Assignment :: This exercise calls for the records to be returned exactly, with images removed.

Supplied data: Begin

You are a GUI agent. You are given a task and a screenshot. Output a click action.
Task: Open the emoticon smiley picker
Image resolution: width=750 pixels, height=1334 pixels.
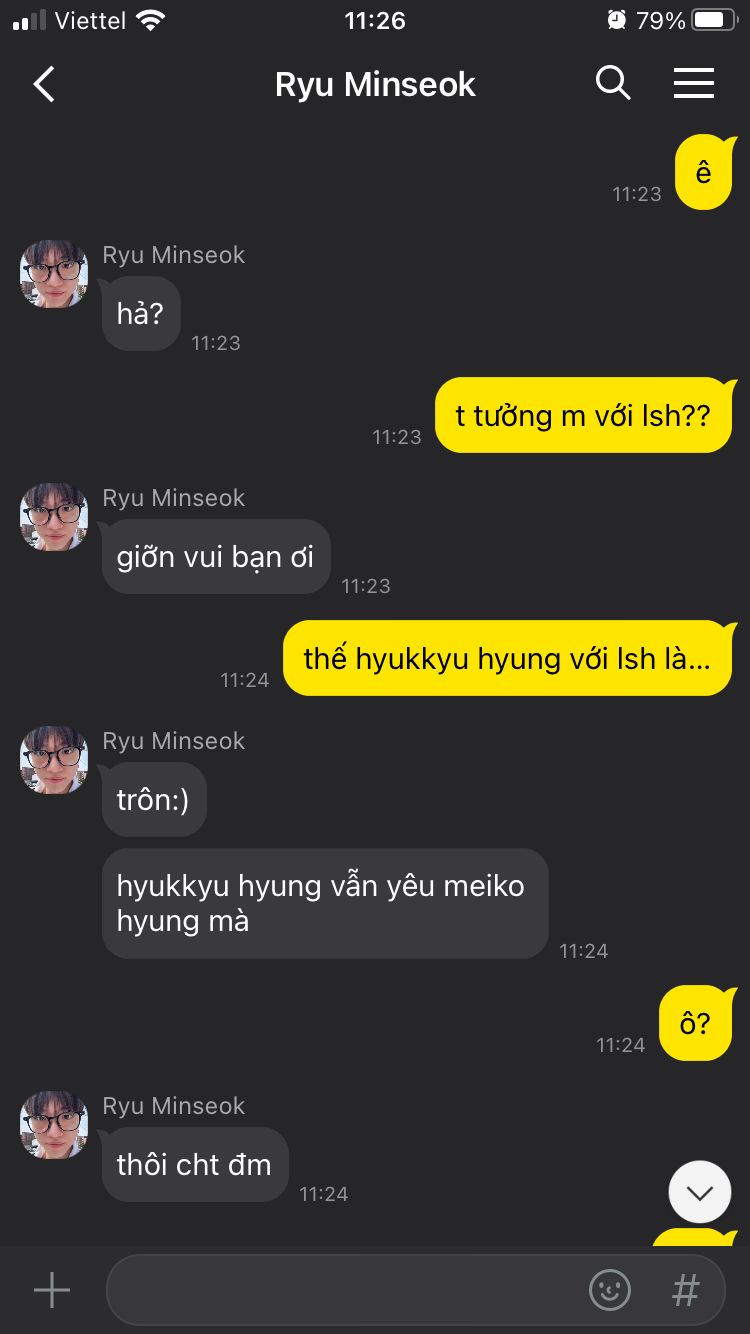[x=610, y=1290]
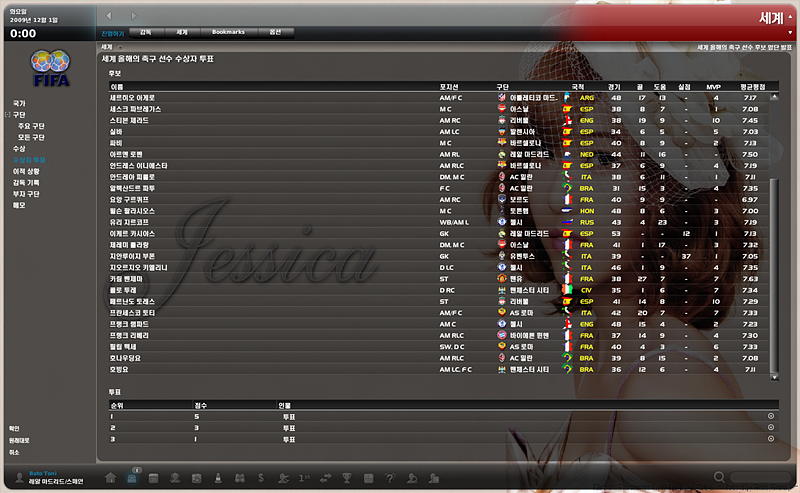Click the trophy icon in bottom toolbar

[348, 478]
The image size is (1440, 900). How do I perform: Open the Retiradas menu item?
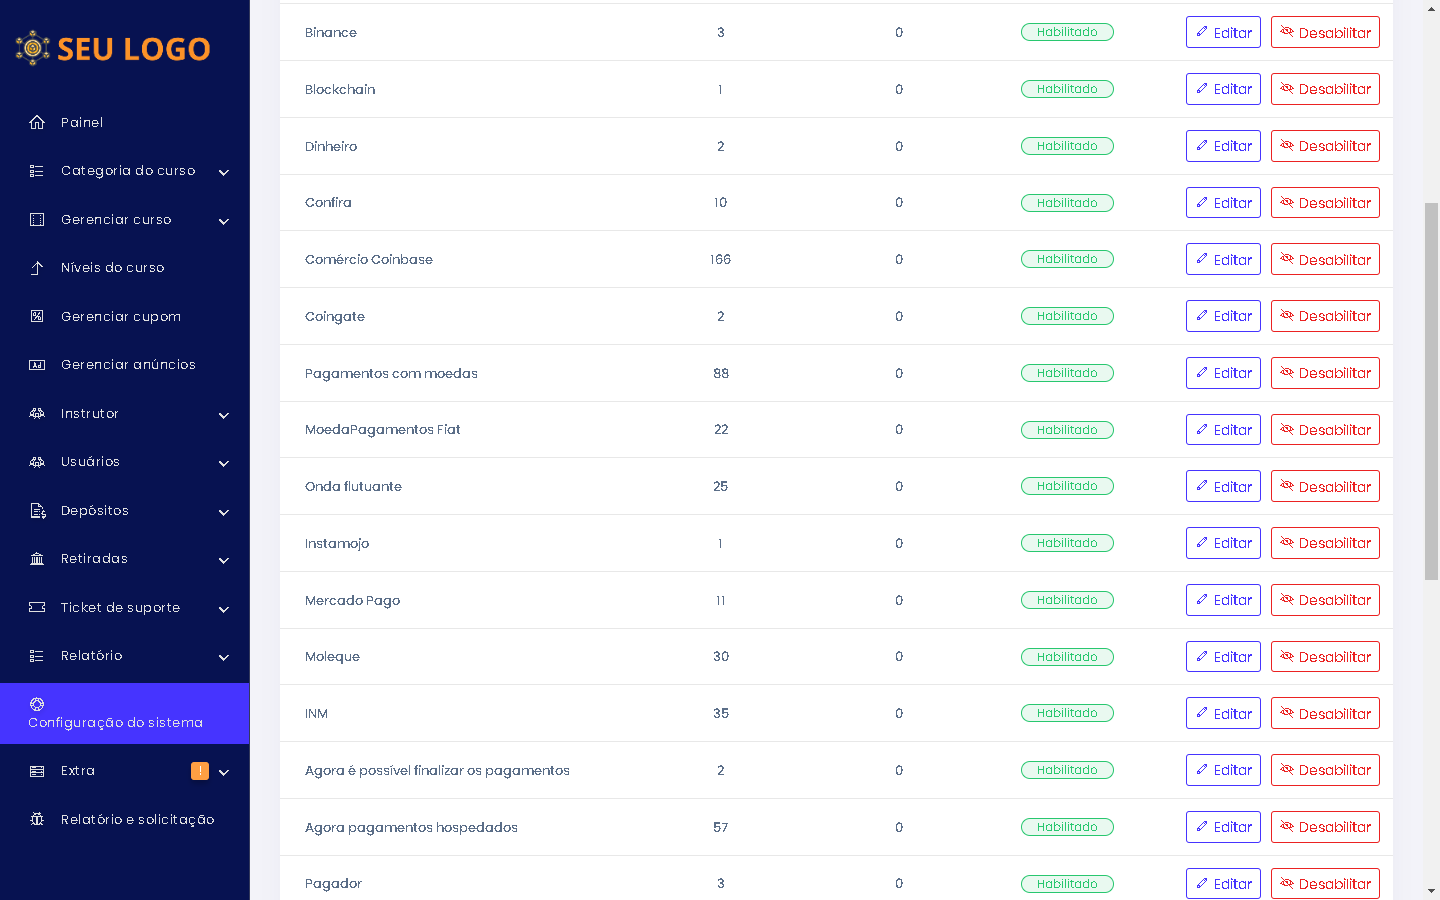pos(94,559)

Supplied data: End

Answer to this task ::
You are a GUI agent. You are given a task and a screenshot. Output a click action.
Task: Open the emoticon smiley picker
Image resolution: width=750 pixels, height=1334 pixels.
[x=610, y=1290]
Click the trophy icon in bottom toolbar

[348, 478]
The image size is (1440, 900). How do I perform: Open the Retiradas menu item?
pos(94,559)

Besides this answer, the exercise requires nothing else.